January 12 - February 11, 2023

André-Pierre Arnal — Works on paper

Origins (1960-1965)

January 12 - February 11, 2023




 

Looking at André-Pierre Arnal’s series of works on paper from the 60s, a collection of traces, scars, and gashes sometimes violently thrown onto the paper, of enigmatic marks, vague lines, forms, and stains without figurative references, and even of painted numbers that suddenly strike us as strange. 

We might think that he belongs to this generation of painters “who start with signs they later need  to make sense of, whereas previous generations started with meaning and then found it a form.” We won’t be surprised to learn that those are the words of Jean Paulhan’s in L’art informel, since we know that, in 1967, when studying in Montpellier, Arnal wrote a thesis in which he analyzed Paulhan’s texts about 20th-century art. 
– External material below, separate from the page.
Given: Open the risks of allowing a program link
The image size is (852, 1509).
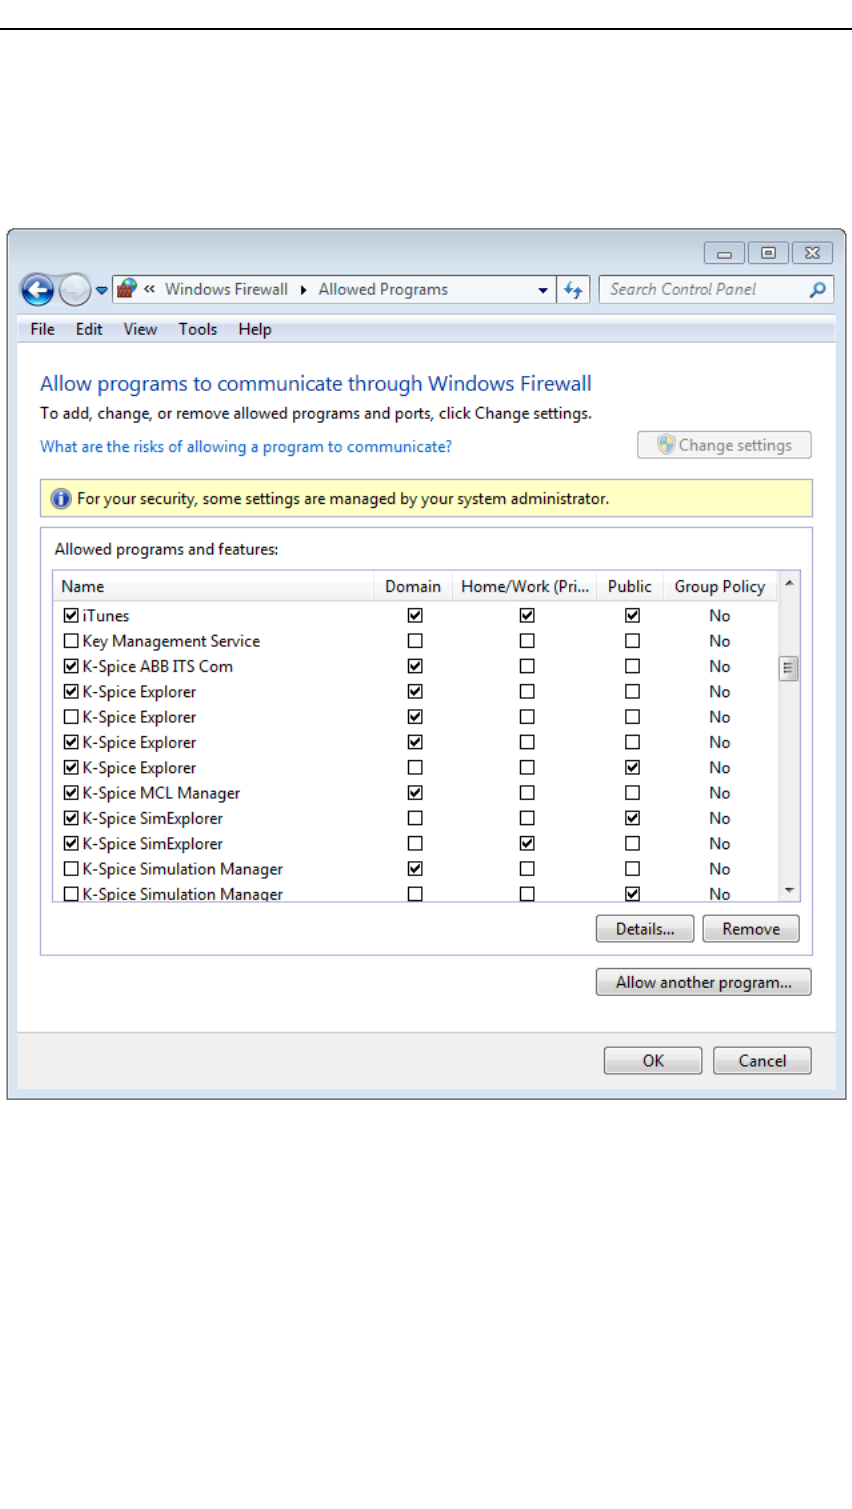Looking at the screenshot, I should coord(246,447).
What do Arnal’s works on paper of these years owe to Jean Paulhan and texts such as Braque le patron (1946) and Fautrier l’enragé (1962)? Almost everything, we might be tempted to say when seeing sentences like this find such an echo: “in Fautrier, painting stems from something else, something like indignation, or at least an emotion of a metaphysical or quasi-metaphysical nature”, and Arnal understand, reading Paulhan about Fautrier, the importance of material, as a way of going to the essence, dismissing eloquence and rhetoric, and revoking all attempt at explaining while creating an atmosphere of violence: “I don’t know any painters as enraged as he was, wrote Paulhan to Jouhandeau, in comparison Corot and Bonnard are mere anglers, little old men in their garden.”

 

How then should we understand Arnal’s lacerations, nervous scarring, and scratched lines at the surface of the paper in his 1964 and 1965 monotypes other than as the expression of such rage? Something is happening in the impossibility of finding words. Arnal questions painting by questioning his inner motions, the relationship to intimacy, and unconsciousness.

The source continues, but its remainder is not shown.